This DNS vulnerability may allow an attacker to obtain sensitive information about clients using the DNS server and may redirect Internet traffic from those clients to any server of the attacker's choosing.  These servers may masquerade as legitimate servers and may trick the victim into entering confidential information or downloading malicious software.

Multiple vendor DNS protocol implementations could allow a remote attacker to attempt DNS cache poisoning. The DNS client service fails to provide an adequate amount of entropy when performing DNS queries. An attacker could exploit this vulnerability to poison the DNS cache, which could allow the attacker to obtain sensitive information and redirect Internet traffic to any server of the attacker's choosing.

Even if security patches are applied to DNS servers, the port randomization incorporated by these patches may be ineffective if the DNS resides behind a firewall or router that performs network address translation (NAT) using sequential source ports.

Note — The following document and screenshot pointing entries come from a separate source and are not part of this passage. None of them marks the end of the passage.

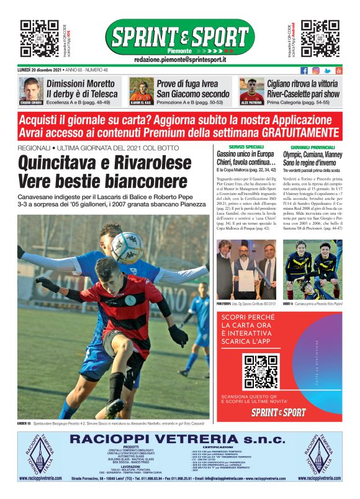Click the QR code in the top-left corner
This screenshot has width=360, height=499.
[40, 38]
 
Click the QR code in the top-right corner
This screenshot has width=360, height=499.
[320, 38]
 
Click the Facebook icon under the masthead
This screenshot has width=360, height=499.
[304, 71]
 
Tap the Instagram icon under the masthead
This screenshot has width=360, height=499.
[316, 71]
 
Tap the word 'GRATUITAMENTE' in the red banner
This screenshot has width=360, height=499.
[300, 133]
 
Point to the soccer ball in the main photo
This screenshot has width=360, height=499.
[127, 246]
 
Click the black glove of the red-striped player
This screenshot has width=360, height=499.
[178, 336]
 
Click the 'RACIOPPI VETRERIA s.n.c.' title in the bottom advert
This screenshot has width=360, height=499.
[180, 439]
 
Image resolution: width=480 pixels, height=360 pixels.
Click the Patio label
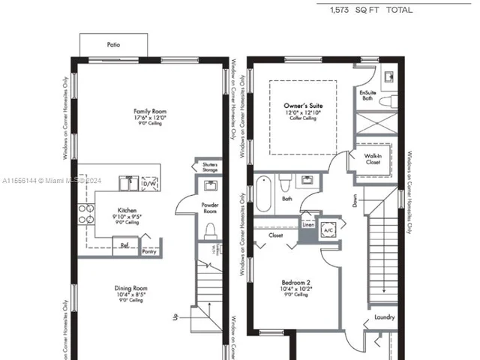pos(113,45)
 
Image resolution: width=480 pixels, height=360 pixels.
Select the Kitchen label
pos(128,211)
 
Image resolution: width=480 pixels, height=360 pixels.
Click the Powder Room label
pos(209,208)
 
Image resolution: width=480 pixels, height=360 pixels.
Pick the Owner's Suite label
pos(303,106)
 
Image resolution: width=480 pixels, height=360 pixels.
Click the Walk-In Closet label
pos(373,159)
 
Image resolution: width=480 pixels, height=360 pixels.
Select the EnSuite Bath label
pos(368,94)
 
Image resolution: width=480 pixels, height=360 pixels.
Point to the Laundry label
pos(385,317)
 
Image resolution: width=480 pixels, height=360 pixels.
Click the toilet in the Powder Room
pos(210,230)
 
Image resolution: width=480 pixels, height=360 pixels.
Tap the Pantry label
pos(149,252)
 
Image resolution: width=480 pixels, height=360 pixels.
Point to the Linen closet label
pos(308,224)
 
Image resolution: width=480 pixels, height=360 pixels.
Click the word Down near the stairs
pos(354,202)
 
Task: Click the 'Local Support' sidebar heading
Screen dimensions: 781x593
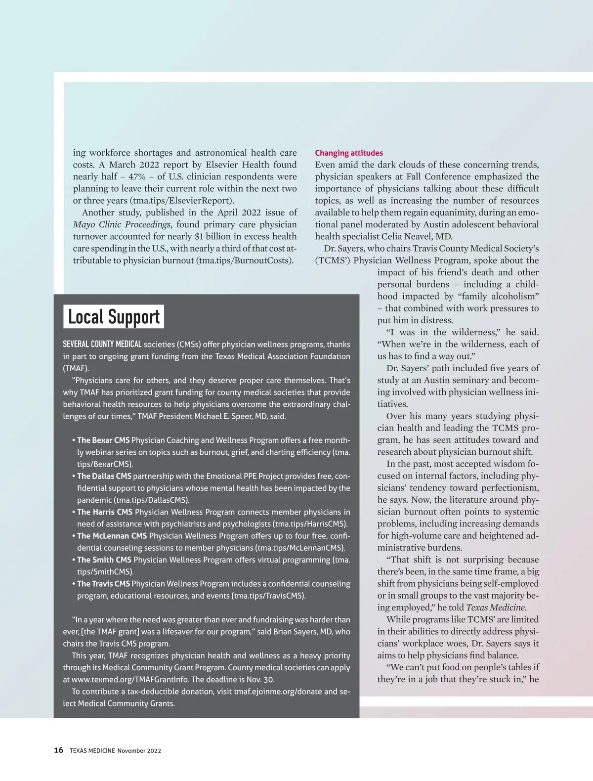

When a host on a computer network selects a source port for a UDP request, it selects a port that is unique for that host. When a one-to-many hiding NAT device receives that request and translates it, it may have to assign a new source port, because the NAT device has to assign unique ports for all of the hosts on the internal network. Few NAT devices on the market randomly select UDP source ports. Therefore, when patched DNS clients and servers are used behind NAT, they may still be vulnerable to attack. The source port entropy introduced by the recent patches is canceled out by the NAT device.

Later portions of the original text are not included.